• **Task directions**: Restate all of the data precisely, omitting nothing.

• **Source material**:
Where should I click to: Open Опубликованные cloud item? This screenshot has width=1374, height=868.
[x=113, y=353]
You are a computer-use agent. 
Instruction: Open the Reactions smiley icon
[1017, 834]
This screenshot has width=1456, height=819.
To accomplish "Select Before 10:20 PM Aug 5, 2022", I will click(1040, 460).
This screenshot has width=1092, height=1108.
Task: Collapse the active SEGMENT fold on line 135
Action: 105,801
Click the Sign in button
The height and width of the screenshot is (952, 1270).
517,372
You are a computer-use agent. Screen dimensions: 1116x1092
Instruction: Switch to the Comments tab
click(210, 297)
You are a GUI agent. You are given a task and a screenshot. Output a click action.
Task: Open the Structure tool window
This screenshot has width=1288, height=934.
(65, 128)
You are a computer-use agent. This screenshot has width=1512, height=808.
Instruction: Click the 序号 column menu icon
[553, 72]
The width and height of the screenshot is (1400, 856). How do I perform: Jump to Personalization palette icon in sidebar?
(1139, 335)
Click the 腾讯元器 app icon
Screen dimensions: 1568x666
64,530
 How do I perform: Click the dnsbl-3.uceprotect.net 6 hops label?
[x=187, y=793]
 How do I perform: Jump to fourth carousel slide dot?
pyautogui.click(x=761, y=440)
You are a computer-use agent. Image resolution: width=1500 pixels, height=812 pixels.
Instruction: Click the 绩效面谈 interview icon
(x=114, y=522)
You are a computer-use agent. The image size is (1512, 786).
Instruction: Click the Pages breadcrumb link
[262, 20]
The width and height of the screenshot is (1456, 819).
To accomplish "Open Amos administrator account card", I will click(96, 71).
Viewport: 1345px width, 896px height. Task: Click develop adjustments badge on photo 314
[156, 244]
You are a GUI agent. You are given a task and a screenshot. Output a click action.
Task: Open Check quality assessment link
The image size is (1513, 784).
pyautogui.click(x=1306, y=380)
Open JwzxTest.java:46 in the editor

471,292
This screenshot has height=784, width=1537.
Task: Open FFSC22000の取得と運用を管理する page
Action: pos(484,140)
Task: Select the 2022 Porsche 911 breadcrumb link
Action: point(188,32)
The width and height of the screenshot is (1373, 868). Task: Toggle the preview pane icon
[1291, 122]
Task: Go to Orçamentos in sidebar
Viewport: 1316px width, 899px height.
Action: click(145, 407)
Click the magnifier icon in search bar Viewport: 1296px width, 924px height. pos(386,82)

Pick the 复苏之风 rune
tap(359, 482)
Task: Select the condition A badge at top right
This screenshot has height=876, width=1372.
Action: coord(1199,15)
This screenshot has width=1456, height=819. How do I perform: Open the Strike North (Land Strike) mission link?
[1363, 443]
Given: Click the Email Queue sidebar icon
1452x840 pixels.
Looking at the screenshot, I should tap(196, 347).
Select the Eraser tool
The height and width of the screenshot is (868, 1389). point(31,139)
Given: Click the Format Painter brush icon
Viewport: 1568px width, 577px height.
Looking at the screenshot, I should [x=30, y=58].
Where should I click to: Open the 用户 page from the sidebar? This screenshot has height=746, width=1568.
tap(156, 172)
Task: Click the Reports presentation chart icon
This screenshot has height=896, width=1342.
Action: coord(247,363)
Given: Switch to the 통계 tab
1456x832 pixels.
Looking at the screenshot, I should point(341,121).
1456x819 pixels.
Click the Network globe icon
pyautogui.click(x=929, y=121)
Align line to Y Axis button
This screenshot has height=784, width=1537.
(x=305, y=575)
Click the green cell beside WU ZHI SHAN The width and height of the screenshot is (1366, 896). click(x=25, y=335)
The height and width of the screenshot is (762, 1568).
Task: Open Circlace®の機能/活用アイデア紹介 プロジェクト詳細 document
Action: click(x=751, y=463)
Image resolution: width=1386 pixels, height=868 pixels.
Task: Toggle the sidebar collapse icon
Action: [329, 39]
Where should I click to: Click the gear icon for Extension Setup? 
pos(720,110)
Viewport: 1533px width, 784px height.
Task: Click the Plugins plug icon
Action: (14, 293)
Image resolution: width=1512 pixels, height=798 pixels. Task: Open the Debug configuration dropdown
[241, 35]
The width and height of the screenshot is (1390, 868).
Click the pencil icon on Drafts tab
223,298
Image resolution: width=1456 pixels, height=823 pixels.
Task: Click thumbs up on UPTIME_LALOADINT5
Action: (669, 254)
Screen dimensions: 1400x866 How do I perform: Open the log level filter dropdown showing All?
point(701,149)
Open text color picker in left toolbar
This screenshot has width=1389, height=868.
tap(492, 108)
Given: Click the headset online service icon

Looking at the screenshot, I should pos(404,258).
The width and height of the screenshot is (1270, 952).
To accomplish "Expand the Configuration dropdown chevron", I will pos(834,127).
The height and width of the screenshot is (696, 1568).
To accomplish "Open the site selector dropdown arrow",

• **Reply to the exercise**:
Where should I click to: Open Опубликованные cloud item? This screenshot has width=1374, height=868.
[x=113, y=353]
You are a computer-use agent. 
Instruction: Open the Reactions smiley icon
[1017, 834]
This screenshot has width=1456, height=819.
To accomplish "Select Before 10:20 PM Aug 5, 2022", I will click(1040, 460).
This screenshot has width=1092, height=1108.
Task: Collapse the active SEGMENT fold on line 135
Action: 105,801
Click the Sign in button
The height and width of the screenshot is (952, 1270).
517,372
You are a computer-use agent. Screen dimensions: 1116x1092
Instruction: Switch to the Comments tab
click(210, 297)
You are a GUI agent. You are given a task and a screenshot. Output a click action.
Task: Open the Structure tool window
This screenshot has width=1288, height=934.
(65, 128)
You are a computer-use agent. This screenshot has width=1512, height=808.
Instruction: Click the 序号 column menu icon
[553, 72]
The width and height of the screenshot is (1400, 856). How do I perform: Jump to Personalization palette icon in sidebar?
(1139, 335)
Click the 腾讯元器 app icon
Screen dimensions: 1568x666
64,530
 How do I perform: Click the dnsbl-3.uceprotect.net 6 hops label?
[x=187, y=793]
 How do I perform: Jump to fourth carousel slide dot?
pyautogui.click(x=761, y=440)
You are a computer-use agent. Image resolution: width=1500 pixels, height=812 pixels.
Instruction: Click the 绩效面谈 interview icon
(x=114, y=522)
You are a computer-use agent. The image size is (1512, 786).
Instruction: Click the Pages breadcrumb link
[262, 20]
The width and height of the screenshot is (1456, 819).
To accomplish "Open Amos administrator account card", I will click(96, 71).
Viewport: 1345px width, 896px height. Task: Click develop adjustments badge on photo 314
[156, 244]
You are a GUI agent. You are given a task and a screenshot. Output a click action.
Task: Open Check quality assessment link
The image size is (1513, 784).
pyautogui.click(x=1306, y=380)
Open JwzxTest.java:46 in the editor

471,292
This screenshot has height=784, width=1537.
Task: Open FFSC22000の取得と運用を管理する page
Action: pos(484,140)
Task: Select the 2022 Porsche 911 breadcrumb link
Action: point(188,32)
The width and height of the screenshot is (1373, 868). Task: Toggle the preview pane icon
[1291, 122]
Task: Go to Orçamentos in sidebar
Viewport: 1316px width, 899px height.
Action: click(145, 407)
Click the magnifier icon in search bar Viewport: 1296px width, 924px height. pos(386,82)

Pick the 复苏之风 rune
tap(359, 482)
Task: Select the condition A badge at top right
This screenshot has height=876, width=1372.
Action: coord(1199,15)
This screenshot has width=1456, height=819. How do I perform: Open the Strike North (Land Strike) mission link?
[1363, 443]
Given: Click the Email Queue sidebar icon
1452x840 pixels.
Looking at the screenshot, I should tap(196, 347).
Select the Eraser tool
The height and width of the screenshot is (868, 1389). point(31,139)
Given: Click the Format Painter brush icon
Viewport: 1568px width, 577px height.
Looking at the screenshot, I should [x=30, y=58].
Where should I click to: Open the 用户 page from the sidebar? This screenshot has height=746, width=1568.
tap(156, 172)
Task: Click the Reports presentation chart icon
This screenshot has height=896, width=1342.
Action: coord(247,363)
Given: Switch to the 통계 tab
1456x832 pixels.
Looking at the screenshot, I should point(341,121).
1456x819 pixels.
Click the Network globe icon
pyautogui.click(x=929, y=121)
Align line to Y Axis button
This screenshot has height=784, width=1537.
(x=305, y=575)
Click the green cell beside WU ZHI SHAN The width and height of the screenshot is (1366, 896). click(x=25, y=335)
The height and width of the screenshot is (762, 1568).
Task: Open Circlace®の機能/活用アイデア紹介 プロジェクト詳細 document
Action: click(x=751, y=463)
Image resolution: width=1386 pixels, height=868 pixels.
Task: Toggle the sidebar collapse icon
Action: [329, 39]
Where should I click to: Click the gear icon for Extension Setup? 
pos(720,110)
Viewport: 1533px width, 784px height.
Task: Click the Plugins plug icon
Action: (14, 293)
Image resolution: width=1512 pixels, height=798 pixels. Task: Open the Debug configuration dropdown
[241, 35]
The width and height of the screenshot is (1390, 868).
Click the pencil icon on Drafts tab
223,298
Image resolution: width=1456 pixels, height=823 pixels.
Task: Click thumbs up on UPTIME_LALOADINT5
Action: (669, 254)
Screen dimensions: 1400x866 How do I perform: Open the log level filter dropdown showing All?
point(701,149)
Open text color picker in left toolbar
This screenshot has width=1389, height=868.
tap(492, 108)
Given: Click the headset online service icon

Looking at the screenshot, I should pos(404,258).
The width and height of the screenshot is (1270, 952).
To accomplish "Expand the Configuration dropdown chevron", I will pos(834,127).
The height and width of the screenshot is (696, 1568).
To accomplish "Open the site selector dropdown arrow",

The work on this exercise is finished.